(Exercise) After finding the line containing "Zorgtarieven (824, 1816)" below, please output that line and each following one through the line containing "[Bestel Eucerin Hyaluron", exactly as written.

(Supplied information)
--- --- ---

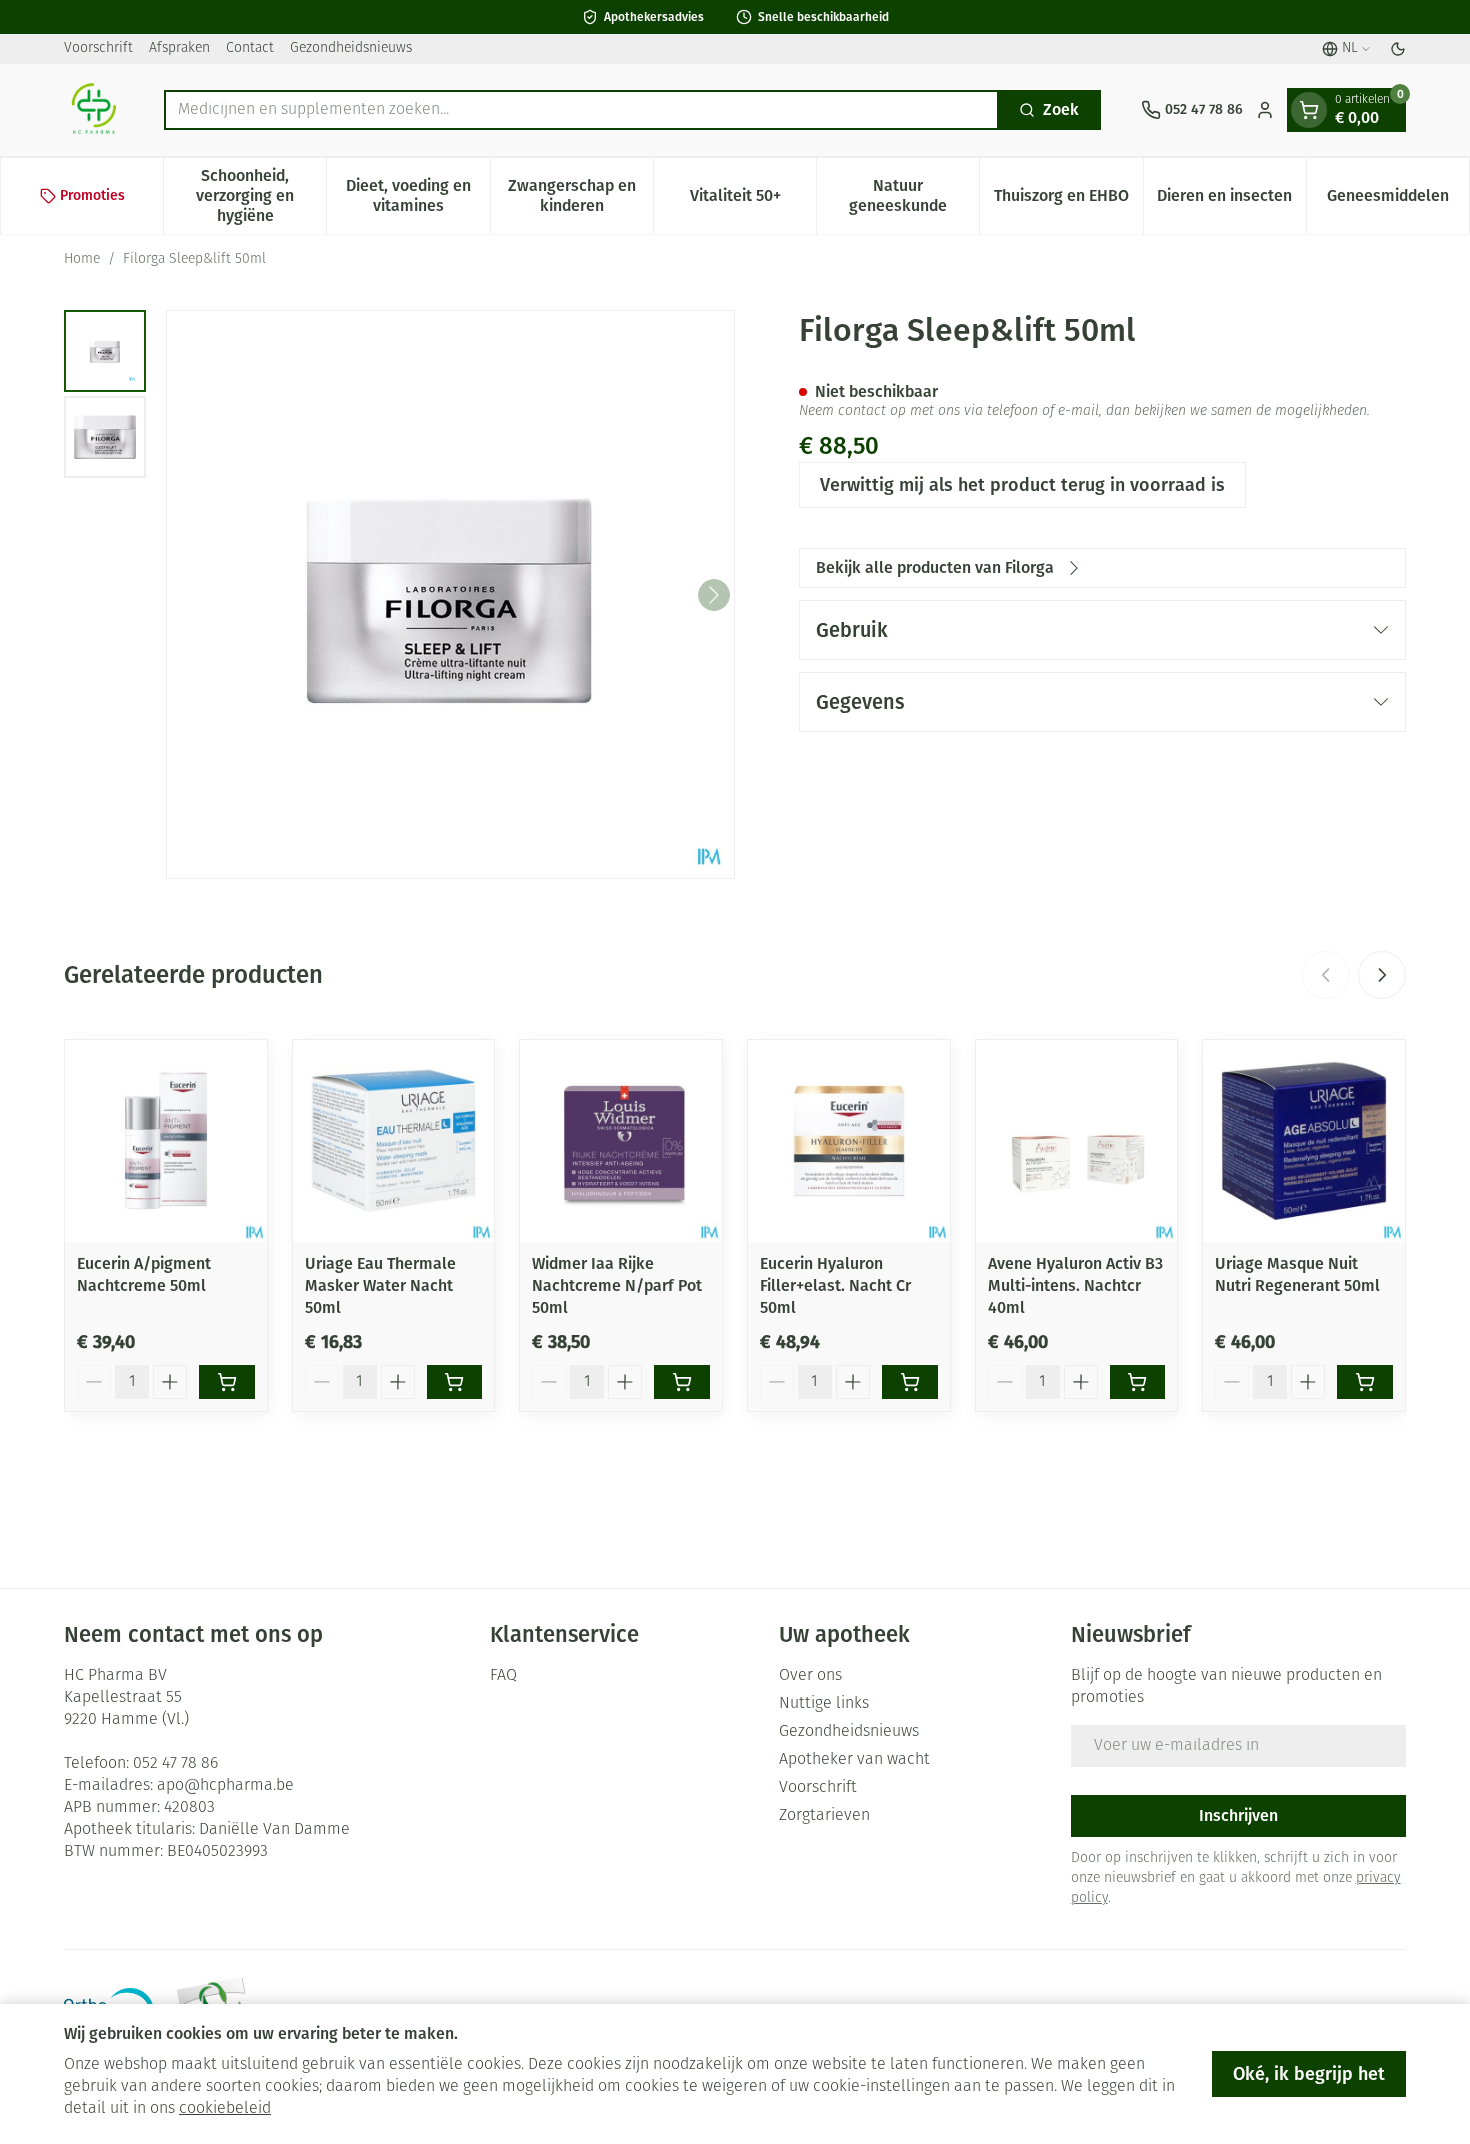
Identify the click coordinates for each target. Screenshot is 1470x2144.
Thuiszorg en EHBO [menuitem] (1068, 200)
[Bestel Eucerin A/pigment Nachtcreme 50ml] (227, 1382)
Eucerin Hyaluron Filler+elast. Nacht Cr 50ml (835, 1285)
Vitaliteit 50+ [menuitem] (753, 200)
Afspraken (179, 48)
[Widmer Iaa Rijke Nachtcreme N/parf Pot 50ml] (621, 1141)
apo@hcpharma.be (225, 1786)
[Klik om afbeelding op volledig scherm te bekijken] (450, 594)
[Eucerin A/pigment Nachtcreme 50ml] (166, 1141)
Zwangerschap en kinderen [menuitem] (580, 195)
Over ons (810, 1676)
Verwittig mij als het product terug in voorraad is (1022, 485)
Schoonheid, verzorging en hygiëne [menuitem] (261, 195)
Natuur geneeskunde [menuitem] (914, 195)
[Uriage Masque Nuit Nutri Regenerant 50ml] (1304, 1141)
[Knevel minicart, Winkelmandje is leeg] (1309, 110)
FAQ (503, 1676)
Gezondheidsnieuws (351, 48)
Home (82, 259)
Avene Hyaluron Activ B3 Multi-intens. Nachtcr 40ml (1075, 1285)
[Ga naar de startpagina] (94, 110)
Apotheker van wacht (854, 1760)
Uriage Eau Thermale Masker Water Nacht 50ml (380, 1285)
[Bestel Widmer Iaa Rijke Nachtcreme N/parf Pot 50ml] (682, 1382)
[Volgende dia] (1382, 975)
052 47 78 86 (175, 1764)
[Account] (1265, 110)
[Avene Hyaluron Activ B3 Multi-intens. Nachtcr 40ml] (1077, 1141)
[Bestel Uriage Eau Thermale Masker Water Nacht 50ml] (455, 1382)
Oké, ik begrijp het (1309, 2074)
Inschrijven (1238, 1815)
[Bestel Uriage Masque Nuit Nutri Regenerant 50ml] (1365, 1382)
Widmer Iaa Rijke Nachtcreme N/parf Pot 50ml (617, 1285)
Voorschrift (98, 48)
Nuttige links (824, 1704)
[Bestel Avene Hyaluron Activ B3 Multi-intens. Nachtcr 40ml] (1138, 1382)
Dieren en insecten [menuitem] (1231, 200)
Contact (250, 48)
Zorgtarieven (824, 1816)
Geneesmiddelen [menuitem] (1398, 200)
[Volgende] (714, 595)
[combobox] (581, 110)
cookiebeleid (225, 2109)
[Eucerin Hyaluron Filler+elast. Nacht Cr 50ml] (849, 1141)
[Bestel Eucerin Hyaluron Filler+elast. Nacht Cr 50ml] (910, 1382)
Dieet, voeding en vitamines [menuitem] (417, 195)
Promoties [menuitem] (92, 195)
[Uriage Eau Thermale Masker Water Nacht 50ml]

--- --- ---

(Written solution)
Zorgtarieven (824, 1816)
Geneesmiddelen [menuitem] (1398, 200)
[Volgende] (714, 595)
[combobox] (581, 110)
cookiebeleid (225, 2109)
[Eucerin Hyaluron Filler+elast. Nacht Cr 50ml] (849, 1141)
[Bestel Eucerin Hyaluron Filler+elast. Nacht Cr 50ml] (910, 1382)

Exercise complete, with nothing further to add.